# [Your instructions]
Your copy begins at the line with "Task: Click the à partir de text" and runs through the end of the data below. Set down only those lines exactly, without pictures.

[[ Working data, beginning ]]

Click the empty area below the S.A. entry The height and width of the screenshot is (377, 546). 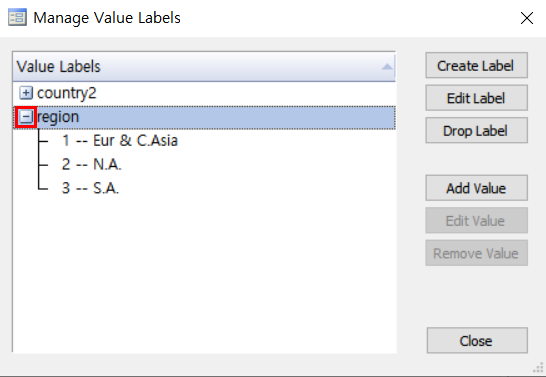tap(204, 275)
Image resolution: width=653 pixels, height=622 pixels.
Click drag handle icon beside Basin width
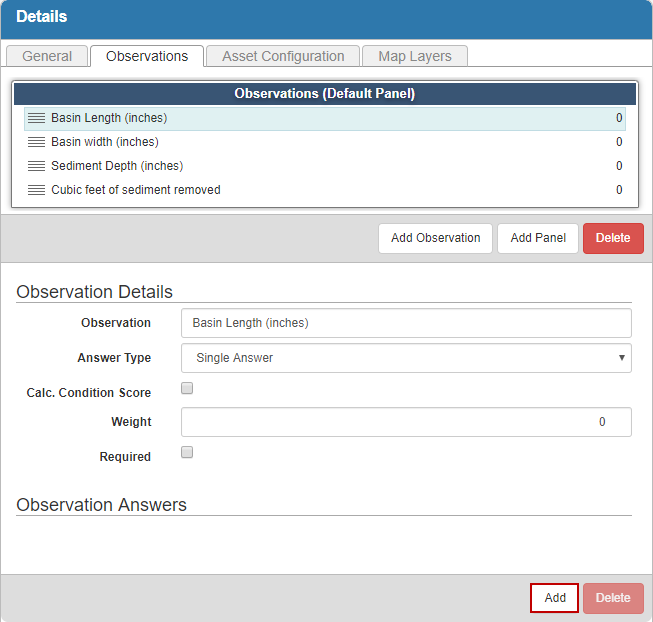click(x=36, y=142)
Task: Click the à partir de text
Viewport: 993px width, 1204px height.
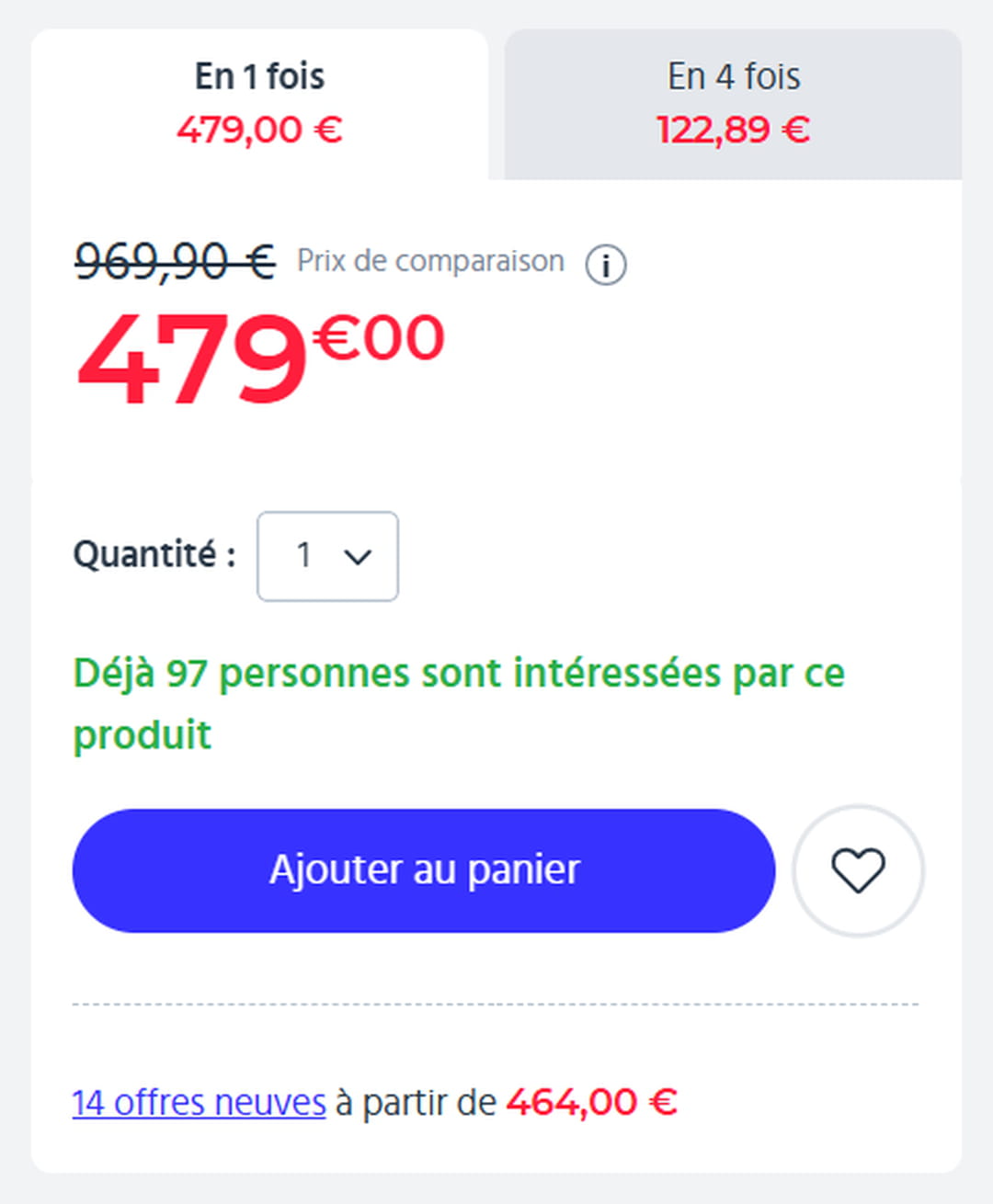Action: (416, 1102)
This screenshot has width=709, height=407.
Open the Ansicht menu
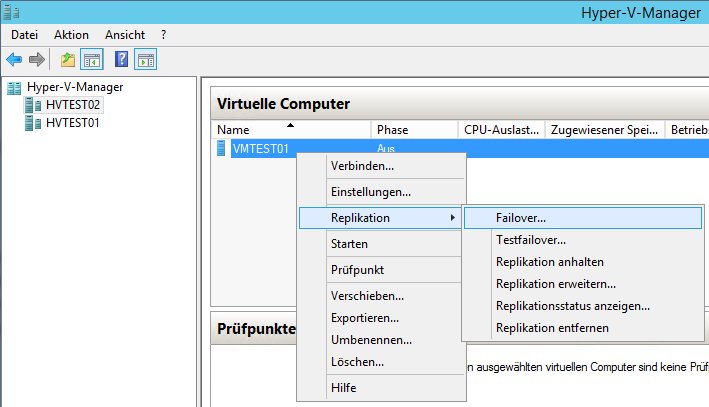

[[ Working data, end ]]

# [Solution below]
Task: Click the à partir de text
Viewport: 993px width, 1204px height.
Action: (416, 1102)
This screenshot has width=709, height=407.
Open the Ansicht menu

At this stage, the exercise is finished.